THE TASK - The listing below must be repeated word for word, without its pictures.

PROVIDED MATERIAL -
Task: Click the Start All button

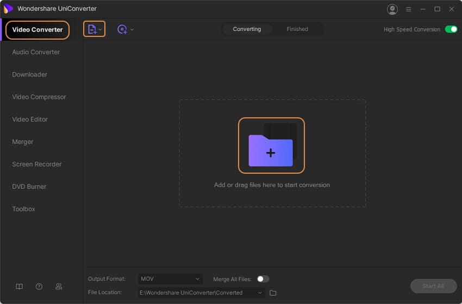Action: point(433,286)
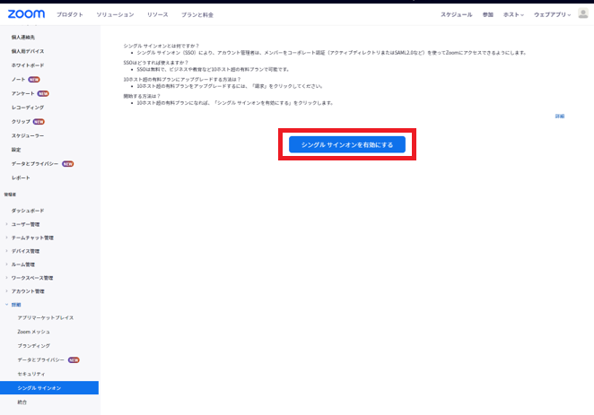Expand チームチャット管理 section
This screenshot has width=594, height=415.
point(31,238)
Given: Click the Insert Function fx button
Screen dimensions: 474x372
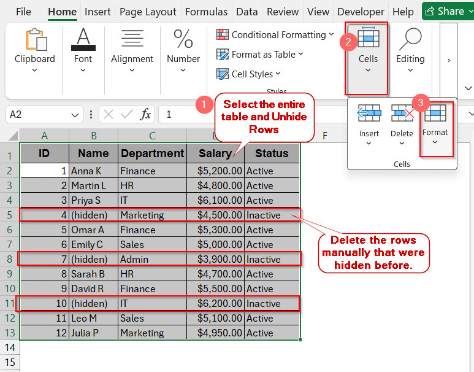Looking at the screenshot, I should [x=146, y=114].
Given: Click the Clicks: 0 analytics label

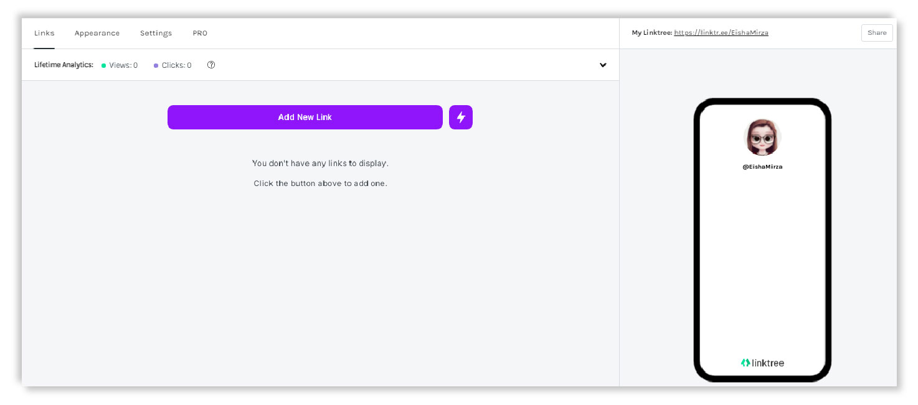Looking at the screenshot, I should pos(176,65).
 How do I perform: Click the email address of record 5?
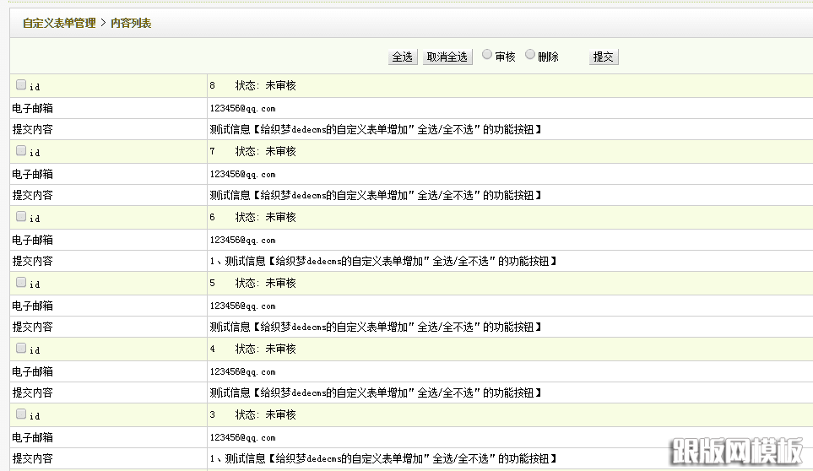click(x=243, y=306)
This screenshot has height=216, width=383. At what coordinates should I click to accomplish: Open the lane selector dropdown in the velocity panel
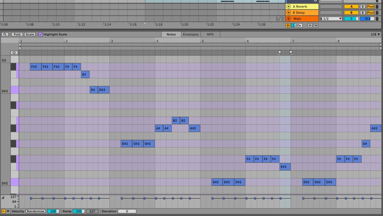(7, 211)
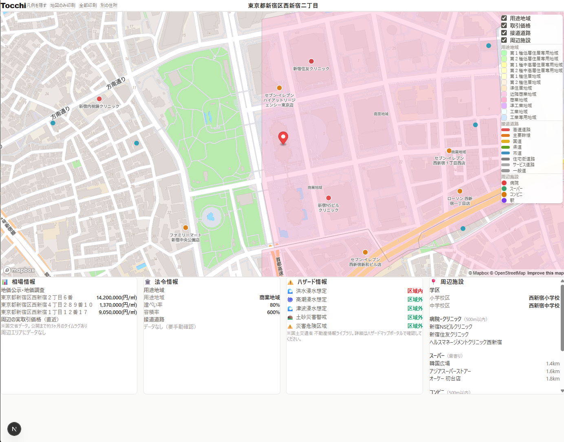Toggle the 取引価格 checkbox

[504, 26]
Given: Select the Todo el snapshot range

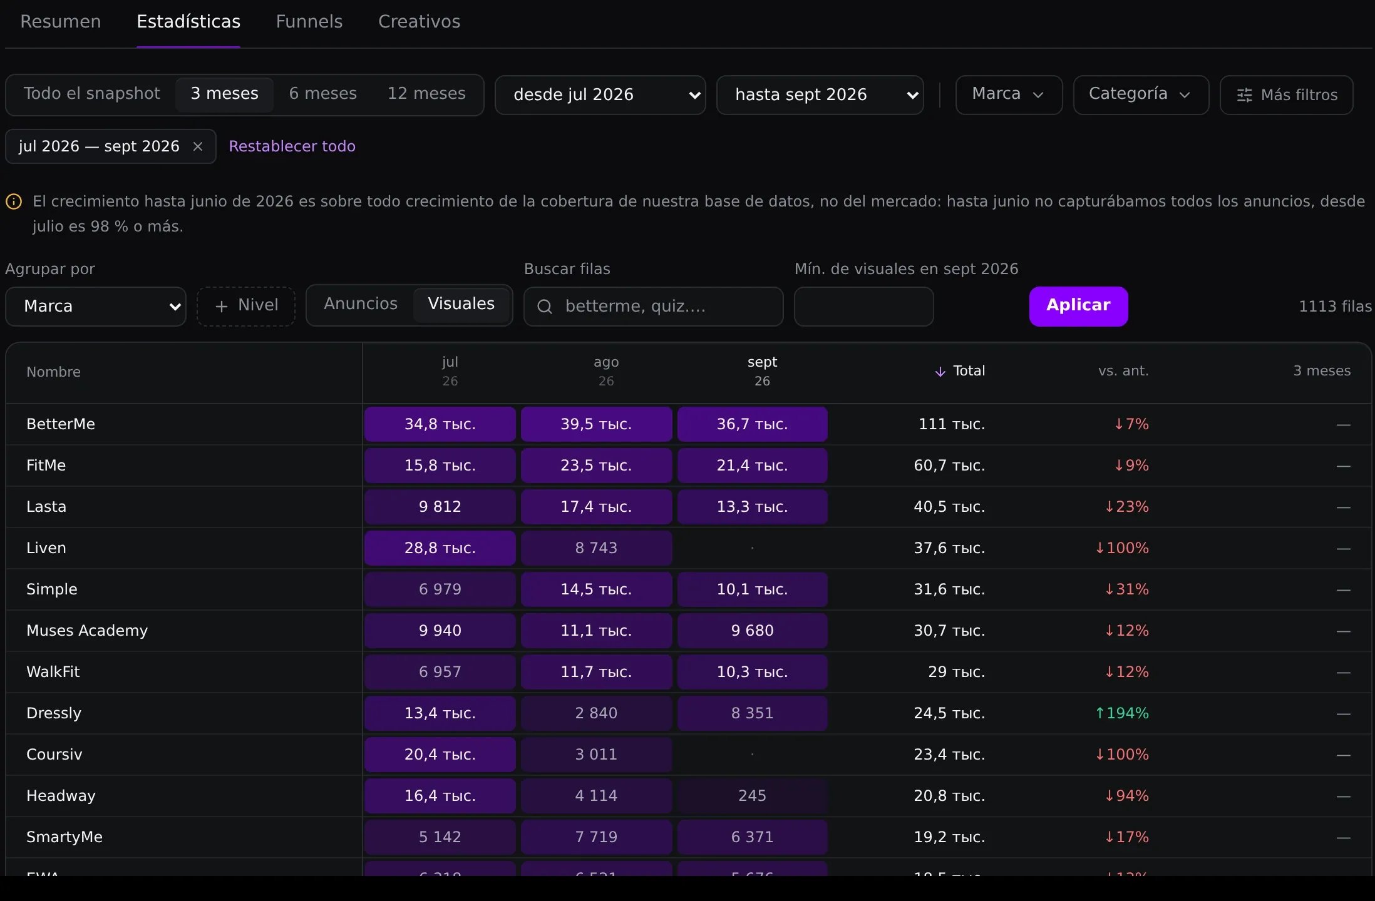Looking at the screenshot, I should point(92,94).
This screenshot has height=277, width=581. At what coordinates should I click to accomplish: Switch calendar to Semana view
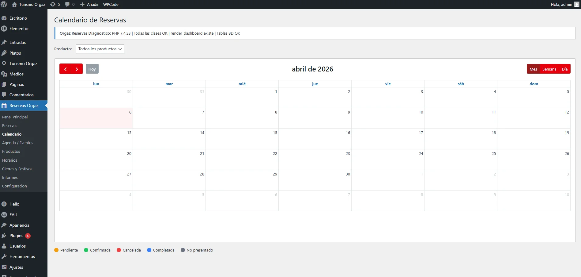549,69
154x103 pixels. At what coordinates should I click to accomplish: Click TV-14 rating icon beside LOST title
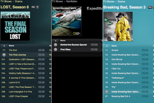click(x=37, y=7)
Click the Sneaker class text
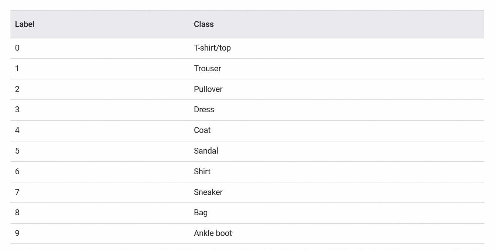Screen dimensions: 496x250 coord(208,192)
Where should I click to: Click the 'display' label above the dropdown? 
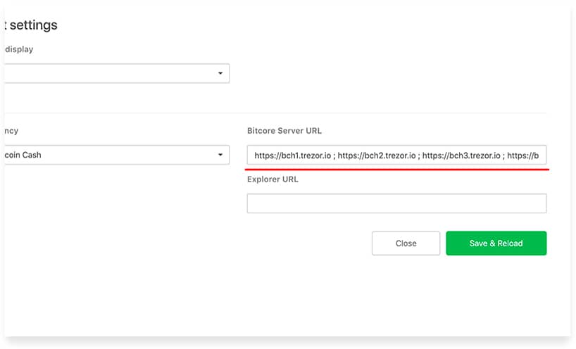pyautogui.click(x=19, y=49)
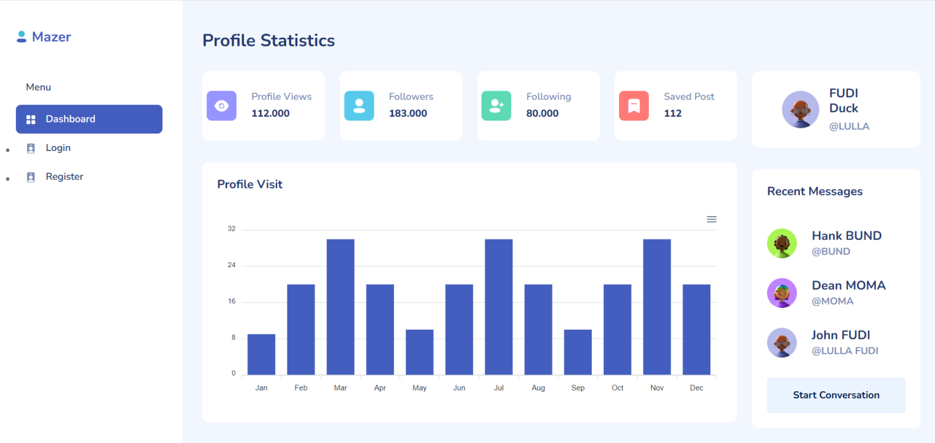Open the Menu section in the sidebar
This screenshot has height=443, width=935.
38,87
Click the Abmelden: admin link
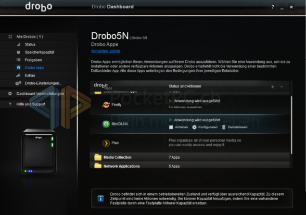 (x=105, y=51)
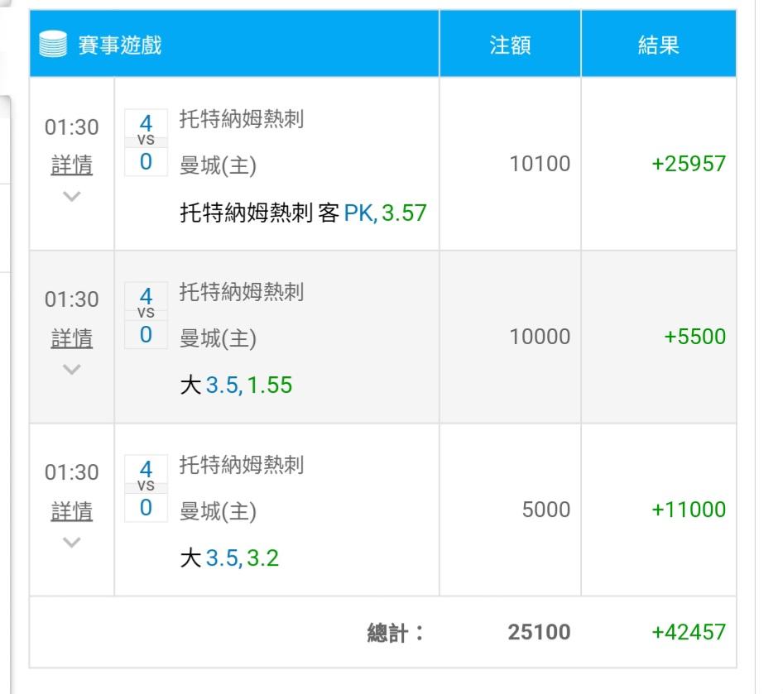Click the 4 vs 0 score box in third row
This screenshot has width=783, height=694.
146,489
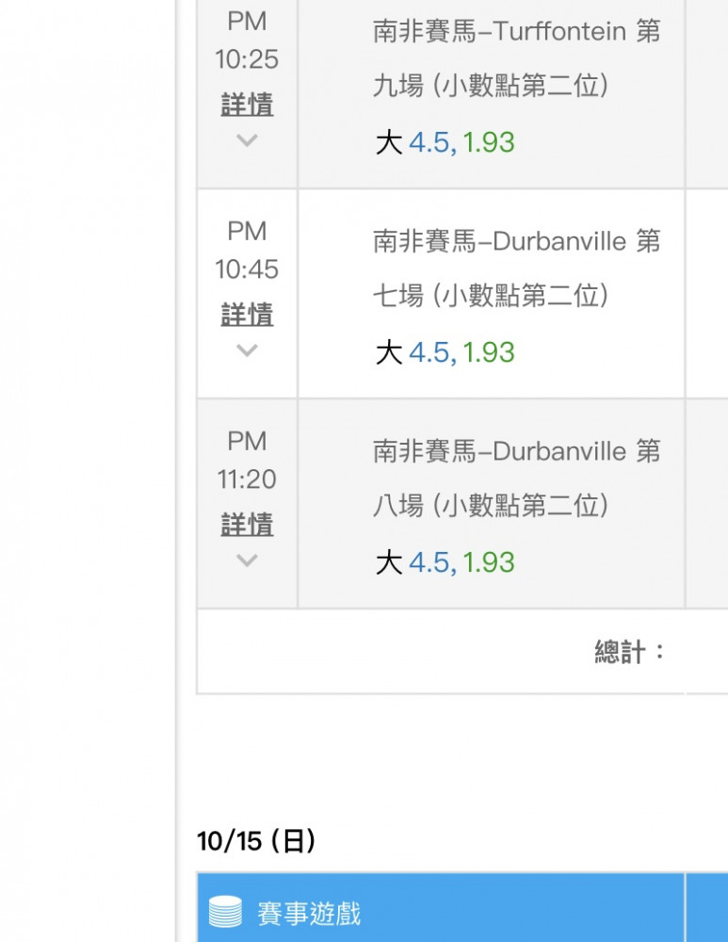Open 詳情 link for PM 10:25 race
The image size is (728, 942).
(x=247, y=104)
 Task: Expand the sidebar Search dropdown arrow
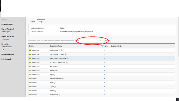pyautogui.click(x=22, y=19)
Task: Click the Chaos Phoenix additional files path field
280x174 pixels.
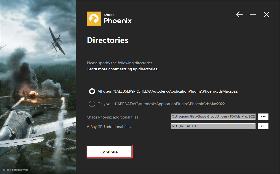Action: point(213,117)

OUTPUT FOR THIS TASK -
Task: Click the Start All button

Action: point(433,286)
Expand チームチャット管理 section
This screenshot has width=594, height=415.
point(31,238)
Given: Click the Insert Function fx button
Screen dimensions: 474x372
Looking at the screenshot, I should [x=146, y=114].
Given: Click the Clicks: 0 analytics label

Looking at the screenshot, I should pos(176,65).
 How do I perform: Click the email address of record 5?
click(x=243, y=306)
This screenshot has height=216, width=383. At what coordinates should I click to accomplish: Open the lane selector dropdown in the velocity panel
(7, 211)
Toggle the 取引価格 checkbox

[504, 26]
Given: Select the Todo el snapshot range

Looking at the screenshot, I should point(92,94).
This screenshot has height=277, width=581. At what coordinates should I click to accomplish: Switch calendar to Semana view
549,69
154x103 pixels. At what coordinates should I click to accomplish: Click TV-14 rating icon beside LOST title
click(x=37, y=7)
Click the Sneaker class text
Screen dimensions: 496x250 coord(208,192)
Where should I click to: Click the 'display' label above the dropdown? 
pyautogui.click(x=19, y=49)
Open the Menu section in the sidebar
This screenshot has height=443, width=935.
38,87
Click the Abmelden: admin link
 (x=105, y=51)
Click the 4 vs 0 score box in third row
This screenshot has width=783, height=694.
146,489
Open 詳情 link for PM 10:25 race
The image size is (728, 942).
(x=247, y=104)
 Task: Expand the sidebar Search dropdown arrow
pyautogui.click(x=22, y=19)
Task: Click the Chaos Phoenix additional files path field
280x174 pixels.
Action: point(213,117)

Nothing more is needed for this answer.